As an 11 year old in the late 60s, I wore seamed stockings to church before tights came in. I always had a pair of black, navy and brown shoes to match whatever clothes I wore. Jumpers were knitted, skirts and dresses made at home, and I was encouraged by dm to be able to knit, read and watch the TV at the same time. Also, before TV, people listened to the radio, much easier to knit or sew at the same time.

I can even remember making a maxi coat using upholstery fabric from Lees in Liverpool (John Lewis).

My school tunic and skirt were made at home, and my school jumper knitted. I was at school with a girl who's father was MD of a massive co in the port area and her school skirt and tunic were also made at home. It was just the norm.

My mother always wore a hat and gloves to church on a Sunday morning, and it was the only time she wore her engagement ring.

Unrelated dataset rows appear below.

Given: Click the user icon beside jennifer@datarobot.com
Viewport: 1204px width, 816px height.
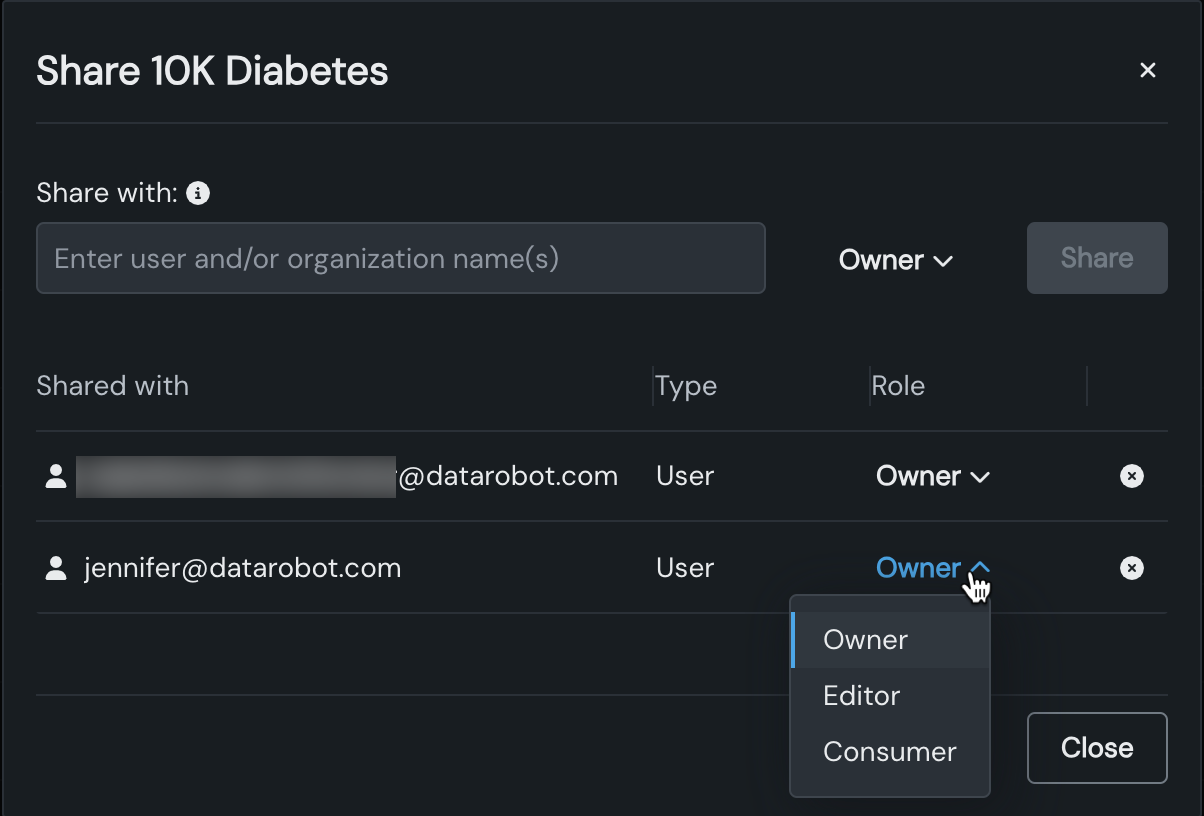Looking at the screenshot, I should tap(56, 568).
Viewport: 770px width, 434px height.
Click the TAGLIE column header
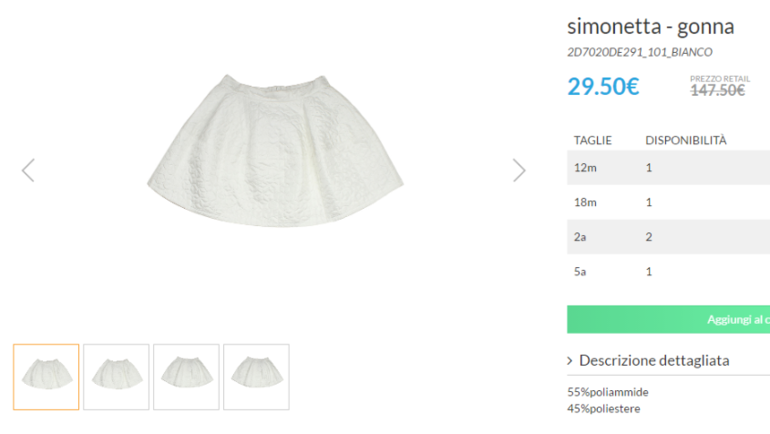(x=592, y=140)
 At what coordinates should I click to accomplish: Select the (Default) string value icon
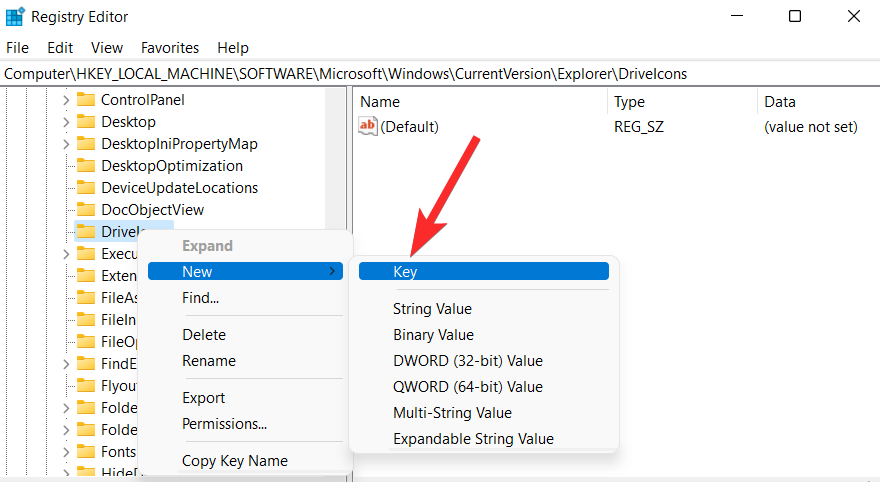point(368,126)
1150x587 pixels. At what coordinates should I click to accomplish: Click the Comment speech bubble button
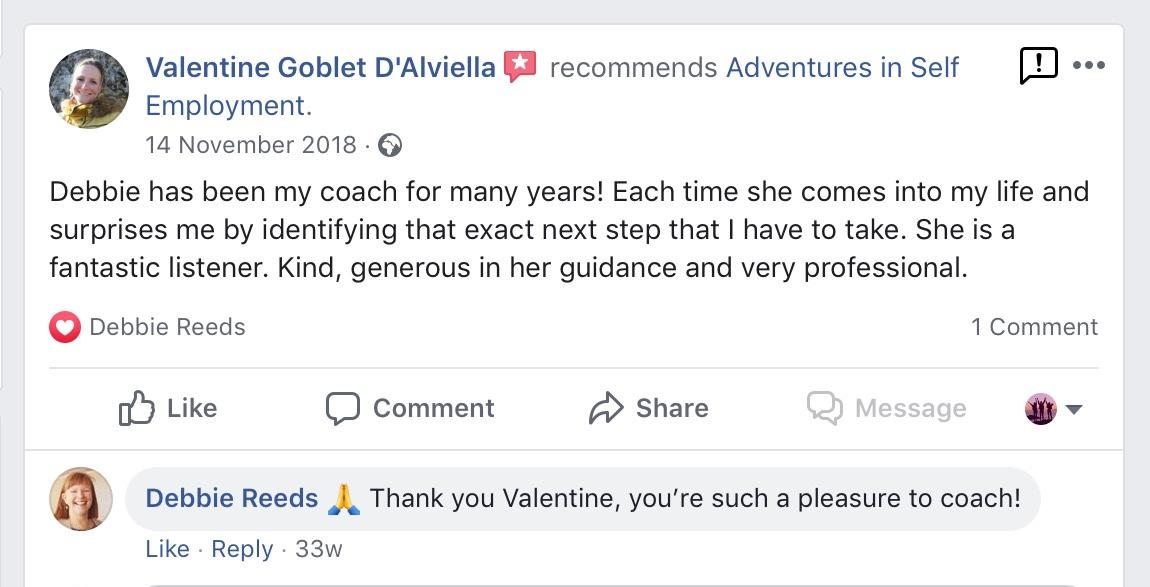pyautogui.click(x=410, y=408)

The rest of the week it lived on a candle in a candlestick on the bedroom mantlepeice - our house had 9 fireplaces, bedrooms included.

Carpets were re-sewn on moving house as the cost of labour was much less. She kept the remaining fabric and wool from every garment knitted or sewn and had separate tins for press studs, hooks and eyes and buttons.

I'm now 2 years older than she was when I got married, and I live in Matalan jeans and Carrefour t-shirts, definitely letting the side down Grin

Time40 · 02/09/2019 21:28

In the 80s, when I first moved from a little town in Yorkshire to the south of England, I was really shocked at how scruffy people were in the south. I thought it would be the other way around - that people in the south would be smarter because they were richer. In my little Yorkshire town in the 80s, the women looked very smart, and many of them still wore hats. Now that little town has become very depressed, and everyone is even scruffier than they are in the south.

I'm not sorry that the wearing of curlers has died out, though. You hardly ever saw it in the town centres in Yorkshire, but lots of women used to wear them all day when they were at home in the daytime, and as someone said upthread, pop out to the corner shop in them or do the gardening in them, or whatever. I always thought it looked absolutely awful when I was a child. Quite a lot of women used to sleep in them, too.

Figmentofmyimagination · 02/09/2019 21:29

Probably because having your photo taken was a huge deal - immortalising you over the mantelpiece - best to look your best.

Time40 · 02/09/2019 21:31

Oh, and on the subject of jeans being expensive in the 70s ... they really weren't. I don't remember them being any more expensive than they are now - in fact, I think really expensive jeans are a more modern thing.

amandacarnet · 02/09/2019 21:33

I remember wearing a slip with skirts. You wore one with an unlined skirt to stop the fabric clinging to your legs. I haven't seen a slip for years.